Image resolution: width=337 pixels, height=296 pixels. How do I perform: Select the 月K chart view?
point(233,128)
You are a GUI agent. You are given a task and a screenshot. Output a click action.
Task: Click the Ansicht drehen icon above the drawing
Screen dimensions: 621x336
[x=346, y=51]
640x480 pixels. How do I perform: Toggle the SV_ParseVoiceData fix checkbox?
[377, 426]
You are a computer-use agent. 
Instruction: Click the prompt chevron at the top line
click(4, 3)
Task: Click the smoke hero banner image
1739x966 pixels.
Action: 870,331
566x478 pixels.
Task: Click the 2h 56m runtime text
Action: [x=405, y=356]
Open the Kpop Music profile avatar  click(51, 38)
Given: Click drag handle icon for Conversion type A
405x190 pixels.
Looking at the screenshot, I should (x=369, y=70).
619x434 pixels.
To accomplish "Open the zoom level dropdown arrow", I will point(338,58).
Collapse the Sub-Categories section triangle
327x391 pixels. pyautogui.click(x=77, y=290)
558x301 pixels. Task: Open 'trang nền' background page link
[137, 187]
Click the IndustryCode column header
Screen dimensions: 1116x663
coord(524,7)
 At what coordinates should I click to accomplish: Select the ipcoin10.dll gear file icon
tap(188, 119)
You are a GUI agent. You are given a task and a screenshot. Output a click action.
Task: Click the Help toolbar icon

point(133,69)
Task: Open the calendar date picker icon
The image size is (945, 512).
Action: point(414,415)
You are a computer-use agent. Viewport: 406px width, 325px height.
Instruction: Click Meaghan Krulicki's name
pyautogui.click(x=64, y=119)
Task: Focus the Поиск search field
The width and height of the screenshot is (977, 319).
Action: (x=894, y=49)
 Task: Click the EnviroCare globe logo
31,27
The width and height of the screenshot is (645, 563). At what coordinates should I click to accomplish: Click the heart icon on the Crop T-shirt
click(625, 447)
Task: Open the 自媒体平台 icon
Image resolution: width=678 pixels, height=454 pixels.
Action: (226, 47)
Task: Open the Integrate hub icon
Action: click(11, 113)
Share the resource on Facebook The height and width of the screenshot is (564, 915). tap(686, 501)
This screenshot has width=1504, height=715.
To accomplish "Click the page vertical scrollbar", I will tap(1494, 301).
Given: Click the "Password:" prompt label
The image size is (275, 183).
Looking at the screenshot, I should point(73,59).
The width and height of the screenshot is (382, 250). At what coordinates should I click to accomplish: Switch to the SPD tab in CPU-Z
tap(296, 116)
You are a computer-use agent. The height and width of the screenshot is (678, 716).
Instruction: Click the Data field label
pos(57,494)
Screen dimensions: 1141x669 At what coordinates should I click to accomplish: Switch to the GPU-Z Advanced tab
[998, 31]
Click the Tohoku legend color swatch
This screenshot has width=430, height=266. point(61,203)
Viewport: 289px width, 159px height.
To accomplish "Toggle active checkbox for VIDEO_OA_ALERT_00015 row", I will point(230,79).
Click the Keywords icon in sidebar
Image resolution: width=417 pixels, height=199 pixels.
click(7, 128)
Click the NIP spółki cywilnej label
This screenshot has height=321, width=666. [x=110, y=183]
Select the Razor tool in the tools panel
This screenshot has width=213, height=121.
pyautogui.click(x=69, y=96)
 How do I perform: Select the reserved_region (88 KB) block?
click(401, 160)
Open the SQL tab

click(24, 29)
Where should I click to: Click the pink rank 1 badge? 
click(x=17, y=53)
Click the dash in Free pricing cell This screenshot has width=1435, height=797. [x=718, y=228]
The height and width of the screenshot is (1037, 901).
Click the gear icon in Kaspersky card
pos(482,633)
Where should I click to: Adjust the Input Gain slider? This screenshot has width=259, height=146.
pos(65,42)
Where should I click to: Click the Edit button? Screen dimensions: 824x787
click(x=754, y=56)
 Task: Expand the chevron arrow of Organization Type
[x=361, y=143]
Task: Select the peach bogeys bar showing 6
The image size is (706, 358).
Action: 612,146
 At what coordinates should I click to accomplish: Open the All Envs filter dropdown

_EXERCISE DIRECTIONS_
The complete listing is to be repeated exactly.

_ANSWER_
Image resolution: width=337 pixels, height=296 pixels. How do I perform: Select the 月K chart view?
point(233,128)
You are a GUI agent. You are given a task and a screenshot. Output a click action.
Task: Click the Ansicht drehen icon above the drawing
Screen dimensions: 621x336
[x=346, y=51]
640x480 pixels. How do I perform: Toggle the SV_ParseVoiceData fix checkbox?
[377, 426]
You are a computer-use agent. 
Instruction: Click the prompt chevron at the top line
click(4, 3)
Task: Click the smoke hero banner image
1739x966 pixels.
Action: 870,331
566x478 pixels.
Task: Click the 2h 56m runtime text
Action: [x=405, y=356]
Open the Kpop Music profile avatar  click(51, 38)
Given: Click drag handle icon for Conversion type A
405x190 pixels.
Looking at the screenshot, I should (x=369, y=70).
619x434 pixels.
To accomplish "Open the zoom level dropdown arrow", I will point(338,58).
Collapse the Sub-Categories section triangle
327x391 pixels. pyautogui.click(x=77, y=290)
558x301 pixels. Task: Open 'trang nền' background page link
[137, 187]
Click the IndustryCode column header
Screen dimensions: 1116x663
coord(524,7)
 At what coordinates should I click to accomplish: Select the ipcoin10.dll gear file icon
tap(188, 119)
You are a GUI agent. You are given a task and a screenshot. Output a click action.
Task: Click the Help toolbar icon

point(133,69)
Task: Open the calendar date picker icon
The image size is (945, 512).
Action: point(414,415)
You are a computer-use agent. Viewport: 406px width, 325px height.
Instruction: Click Meaghan Krulicki's name
pyautogui.click(x=64, y=119)
Task: Focus the Поиск search field
The width and height of the screenshot is (977, 319).
Action: (x=894, y=49)
 Task: Click the EnviroCare globe logo
31,27
The width and height of the screenshot is (645, 563). At what coordinates should I click to accomplish: Click the heart icon on the Crop T-shirt
click(625, 447)
Task: Open the 自媒体平台 icon
Image resolution: width=678 pixels, height=454 pixels.
Action: (226, 47)
Task: Open the Integrate hub icon
Action: click(11, 113)
Share the resource on Facebook The height and width of the screenshot is (564, 915). tap(686, 501)
This screenshot has width=1504, height=715.
To accomplish "Click the page vertical scrollbar", I will tap(1494, 301).
Given: Click the "Password:" prompt label
The image size is (275, 183).
Looking at the screenshot, I should point(73,59).
The width and height of the screenshot is (382, 250). At what coordinates should I click to accomplish: Switch to the SPD tab in CPU-Z
tap(296, 116)
You are a computer-use agent. The height and width of the screenshot is (678, 716).
Instruction: Click the Data field label
pos(57,494)
Screen dimensions: 1141x669 At what coordinates should I click to accomplish: Switch to the GPU-Z Advanced tab
[998, 31]
Click the Tohoku legend color swatch
This screenshot has width=430, height=266. point(61,203)
Viewport: 289px width, 159px height.
To accomplish "Toggle active checkbox for VIDEO_OA_ALERT_00015 row", I will point(230,79).
Click the Keywords icon in sidebar
Image resolution: width=417 pixels, height=199 pixels.
click(7, 128)
Click the NIP spółki cywilnej label
This screenshot has height=321, width=666. [x=110, y=183]
Select the Razor tool in the tools panel
This screenshot has width=213, height=121.
pyautogui.click(x=69, y=96)
 How do I perform: Select the reserved_region (88 KB) block?
click(401, 160)
Open the SQL tab

click(24, 29)
Where should I click to: Click the pink rank 1 badge? 
click(x=17, y=53)
Click the dash in Free pricing cell This screenshot has width=1435, height=797. [x=718, y=228]
The height and width of the screenshot is (1037, 901).
Click the gear icon in Kaspersky card
pos(482,633)
Where should I click to: Adjust the Input Gain slider? This screenshot has width=259, height=146.
pos(65,42)
Where should I click to: Click the Edit button? Screen dimensions: 824x787
click(x=754, y=56)
 Task: Expand the chevron arrow of Organization Type
[x=361, y=143]
Task: Select the peach bogeys bar showing 6
The image size is (706, 358).
Action: 612,146
 At what coordinates should I click to accomplish: Open the All Envs filter dropdown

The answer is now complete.